Collected data
———

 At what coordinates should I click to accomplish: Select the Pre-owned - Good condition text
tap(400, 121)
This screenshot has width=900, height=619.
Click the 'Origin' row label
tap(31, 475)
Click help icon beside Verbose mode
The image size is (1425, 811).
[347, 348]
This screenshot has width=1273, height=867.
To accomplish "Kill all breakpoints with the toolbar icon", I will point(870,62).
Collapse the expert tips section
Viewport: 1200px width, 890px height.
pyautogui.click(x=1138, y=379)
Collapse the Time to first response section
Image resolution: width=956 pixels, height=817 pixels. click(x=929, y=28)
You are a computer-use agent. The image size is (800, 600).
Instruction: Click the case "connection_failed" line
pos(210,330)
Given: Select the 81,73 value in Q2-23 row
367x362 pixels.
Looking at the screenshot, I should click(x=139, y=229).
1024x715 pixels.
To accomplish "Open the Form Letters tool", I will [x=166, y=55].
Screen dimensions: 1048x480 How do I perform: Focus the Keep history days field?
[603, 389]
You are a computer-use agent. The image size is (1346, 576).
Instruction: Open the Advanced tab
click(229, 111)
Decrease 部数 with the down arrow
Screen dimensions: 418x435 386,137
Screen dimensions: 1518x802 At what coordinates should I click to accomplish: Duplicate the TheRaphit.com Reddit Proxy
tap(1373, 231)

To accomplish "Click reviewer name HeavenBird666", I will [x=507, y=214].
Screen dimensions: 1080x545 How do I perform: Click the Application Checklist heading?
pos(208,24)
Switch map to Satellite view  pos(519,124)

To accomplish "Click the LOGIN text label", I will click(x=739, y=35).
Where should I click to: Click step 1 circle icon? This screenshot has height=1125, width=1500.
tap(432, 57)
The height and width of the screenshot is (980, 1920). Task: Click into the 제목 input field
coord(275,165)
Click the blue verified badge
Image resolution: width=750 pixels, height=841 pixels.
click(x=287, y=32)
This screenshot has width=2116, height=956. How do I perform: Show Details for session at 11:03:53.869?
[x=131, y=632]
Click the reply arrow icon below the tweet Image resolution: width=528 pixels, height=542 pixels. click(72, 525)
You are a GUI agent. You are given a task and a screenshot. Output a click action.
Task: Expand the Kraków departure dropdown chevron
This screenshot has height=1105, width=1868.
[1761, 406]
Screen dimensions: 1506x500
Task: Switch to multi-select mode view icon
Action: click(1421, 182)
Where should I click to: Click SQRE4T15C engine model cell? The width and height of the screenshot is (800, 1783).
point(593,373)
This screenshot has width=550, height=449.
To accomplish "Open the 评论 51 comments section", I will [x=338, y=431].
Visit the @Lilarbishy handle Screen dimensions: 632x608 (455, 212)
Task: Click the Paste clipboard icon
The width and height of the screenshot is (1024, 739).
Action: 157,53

———

Every line from the line containing "This screenshot has width=2116, height=956." through the line containing "Task: Expand the" in the records above must be retyped exactly. Leave out the rest.

This screenshot has width=2116, height=956. How do I perform: Show Details for session at 11:03:53.869?
[x=131, y=632]
Click the reply arrow icon below the tweet Image resolution: width=528 pixels, height=542 pixels. click(72, 525)
You are a GUI agent. You are given a task and a screenshot. Output a click action.
Task: Expand the Kraków departure dropdown chevron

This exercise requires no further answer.